I would drill the rivet heads off,drift (punch) the rest out if necessary,then swap handles over.
Although if you don't have any replacement rivets (it's not something that I keep any of) might be able to trim down an appropriate diameter nail and use that instead.

Andrew


----------



## wizer (13 Mar 2007)

thanks guys, so the rivet is just like a big nail? It doesn't need to be 'bolted' at each end?


----------



## ByronBlack (13 Mar 2007)

WiZer

My grandard has a raft of old garden tools, and he used to drive long nails through till the point poked out the other end, and then turned it over and mashed with a mallet to produce a tight fit, worked a treat, I remember helping him do it when I was younger, that was about 10 years ago, he still has the same tools (I borrowed them recently).


----------



## Nick W (13 Mar 2007)

Ideally yes. If you choose a nail of the right size you should be able to realy on the head at one end, and pein the other over enough. If not just bend the end over.


----------



## wizer (13 Mar 2007)

fabby, simple as that.


thanks guys.


----------



## Paul Chapman (13 Mar 2007)

Wizer,

When I bought my stainless steel Lidl fork and spade the handles were too long for me. I shortened them by cutting a bit off the bottom then shaped them to fit with a spoke shave. I found that by taking a little bit off at a time and trying the handle in the socket, I was able to get a very good fit. I secured them with a couple of screws - much better than nails in my view. Make sure you drill a clearance hole first.

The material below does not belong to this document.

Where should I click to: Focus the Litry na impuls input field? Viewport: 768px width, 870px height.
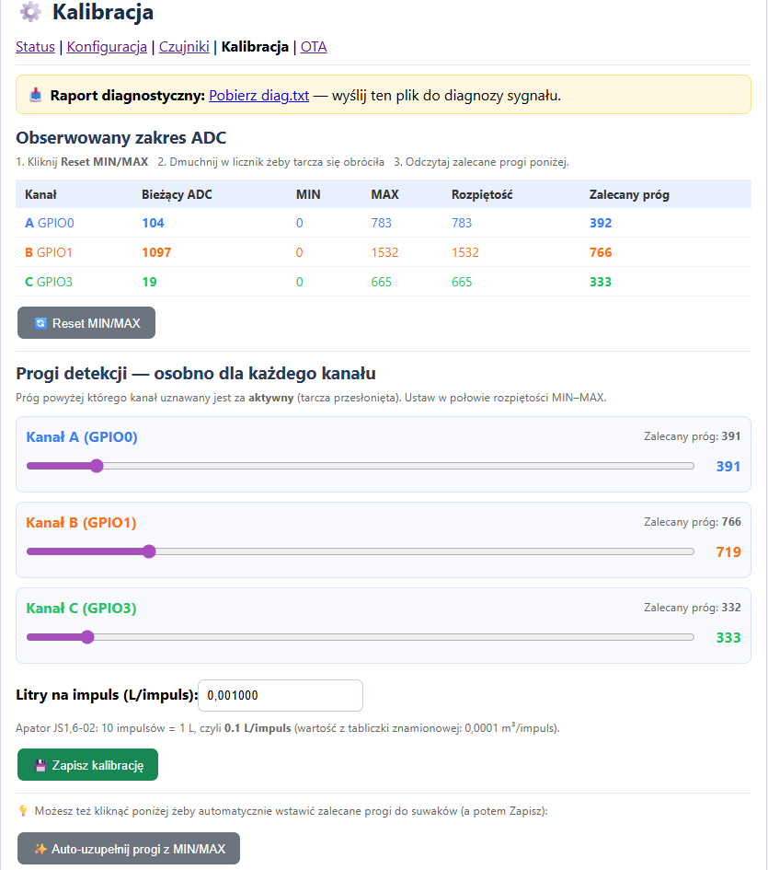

You could probably drill those rivets out.

Hope this helps.

Cheers :wink: 

Paul


----------



## dickm (13 Mar 2007)

Most spades/forks that I've rehandled have had rivets that were a bit over 6mm diameter, so nails are usually not quite big enough. But any piece of mild steel rod of about the right diameter can be peened over at one end to make a head, and then the same on the other end after putting it in place. The crucial thing is to get both ends smooth, 'cos otherwise they are bound to take a bit out of your hand when using the tool.
I'm not keen on using woodscrews for that very reason - they always seem to stick up too much if you use roundhead screws, or the edge of the slot slices your finger if you use countersunk ones


----------



## JFC (13 Mar 2007)

As you have a back problem why not use the longer handle to lean on while you get a short man to dig the hole for you


----------



## j (13 Mar 2007)

Fork 'andles
No!... Four Candles 

classic
J


----------



## wizer (14 Mar 2007)

I got the handle off no problem. The new handle is thicker than the old so will need to be shaped in some way. How should I go about it? I had a quick attempt with an ROS but I think that's a messy way to do it. I have a spoke shave?


----------



## JFC (14 Mar 2007)

You need a Legacy


----------



## wizer (14 Mar 2007)

:-$


----------



## JFC (14 Mar 2007)

sorry


----------



## Paul Chapman (14 Mar 2007)

WiZeR":12yaawbi said:


> I got the handle off no problem. The new handle is thicker than the old so will need to be shaped in some way. How should I go about it? I had a quick attempt with an ROS but I think that's a messy way to do it. I have a spoke shave?



I'd use the spokeshave, Wizer. I used one when I did a similar job and found it ideal. You could use a plane as well, if you prefer. Just plane straight strips and then keep taking the corners off so that you end up with a round section. Start at the end and work backwards so that you get the pointed shape. Keep trying it for fit so that you don't take off too much.

Cheers :wink: 

Paul


----------



## Shultzy (14 Mar 2007)

WiZeR, you have the old handle, make a cardboard template of the end and use your spokeshave or plane (whichever you find comfortable) and cut to fit.


----------



## wizer (15 Mar 2007)

ta, i'l give the spokeshave a go tonight


----------